Dale SandersMatthew Holt: I’m talking with one of the most interesting people in healthcare, Dale Sanders who these days is the Senior Vice President for Strategy for Health Catalyst, a really fast growing data warehousing analytics company. Dale, before that, did a bunch of stuff in the Air Force, at Intermountain, was involved with starting the Health Data Warehouse Association, and even for a while running the National Health IT System in Cayman Islands

Anyway we’re here to chat about some work that Health Catalyst is doing, that you guys have been doing these webinars, very successful ones, a few months and years. You actually had a big conference last year, which you’re repeating again this year, I know, but specifically coming up on April 22nd 1 – 2 PM PST is a webinar about Microsoft.

So let me tell you my Microsoft story from HIMSS last week I was in one of the last sessions in Thursday, actually, and it was a guy named Dave Francis talking about the future of consumer health. Someone said, “I am a Microsoft guy. I work for Microsoft. They send me out to health systems and I help in dealing with technical issues. You’re talking about the future of online consumer health. The Google Health guys, they had that thing, it failed. We have Healthvault, we failed and close it down. Oh no, we didn’t officially close it, so I’m not supposed to say that, but anyway”. So that’s the kind of way people think about Microsoft and healthcare. But you’re saying not so fast. So what’s the story here?
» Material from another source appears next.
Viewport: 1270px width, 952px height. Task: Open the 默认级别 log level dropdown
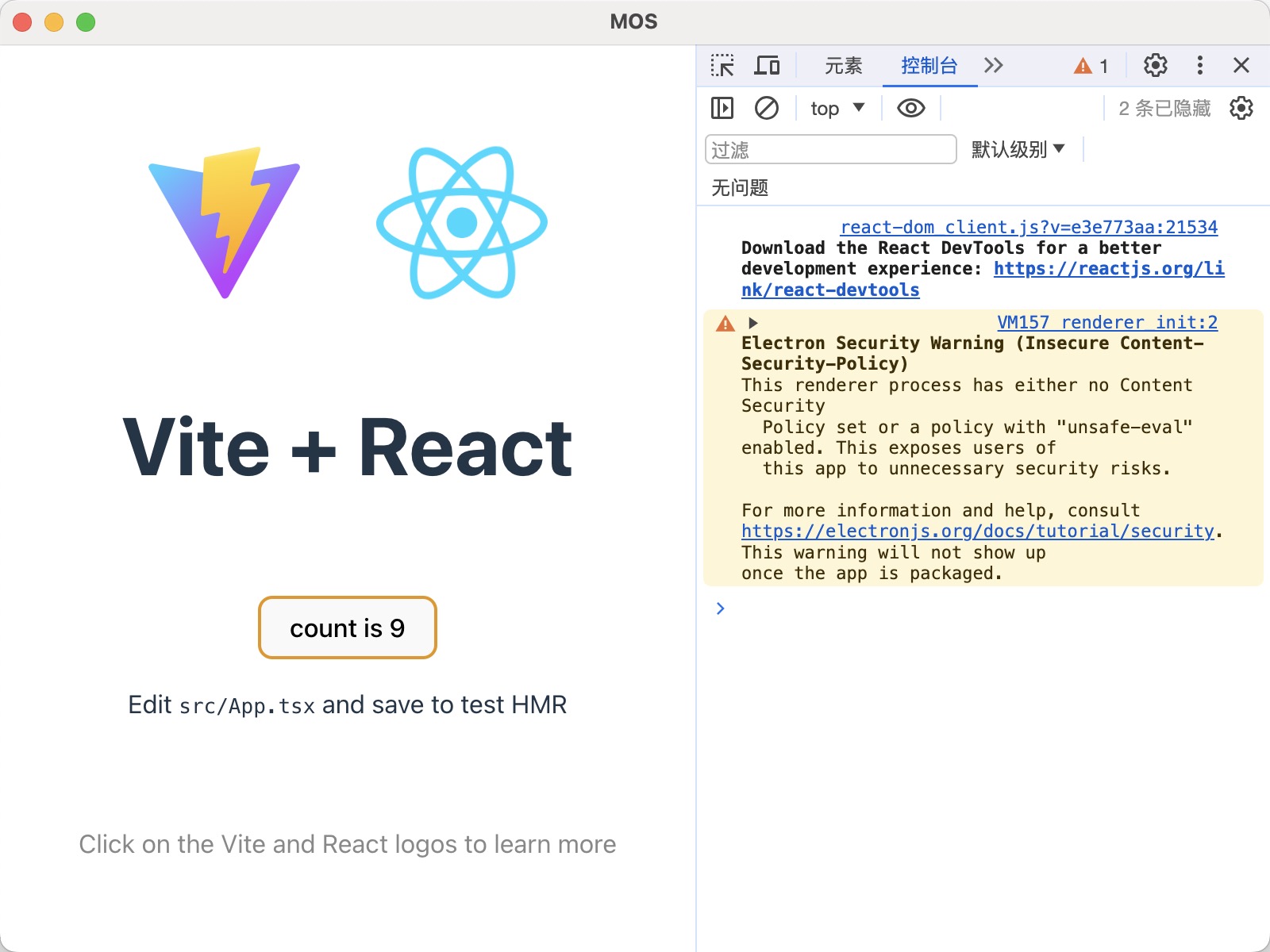coord(1018,149)
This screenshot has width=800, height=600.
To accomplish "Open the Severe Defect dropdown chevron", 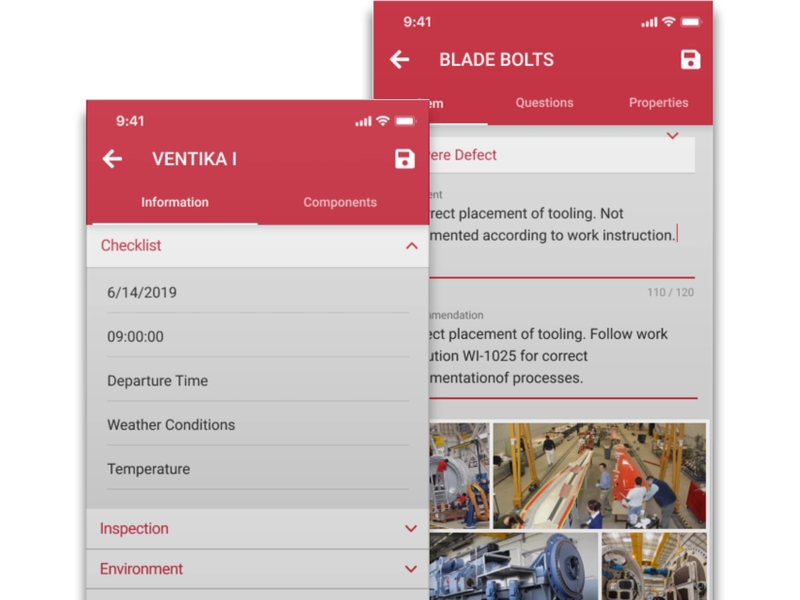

Dale Sanders: Yeah, it’s very interesting. In this webinar, I spend the first few minutes talking about my life on Microsoft. So I’ve been an IT now for 32 years, starting out in the Air Force and now in Health Catalyst. So I put this timeline together and I put all these significant events in my life that had some relationship to some event in Microsoft. Most of the time, it’s like horrible, right? I want to poke my eyes out. My Microsoft experience as a healthcare IT guy or just an IT guy in general has been terrible, right? Security problems, backwards compatibility problems, scalability problems. But now I’m very bullish in Microsoft, so it’s kind of unusual that I’ve completely turned my opinion

Matthew Holt: Perhaps because they’re no more the evil monopoly, they’re David vs Goliath?

Dale Sanders: Yeah. Really, it’s fascinating. This webinar is about their cultural transformation as much as it is their technical transformation. It’s fascinating, and I was never a big fan of Bill Gates, never a big fan of Steve Ballmer. They’re just contrary personalities to me.

Matthew Holt: They may care less about what you think.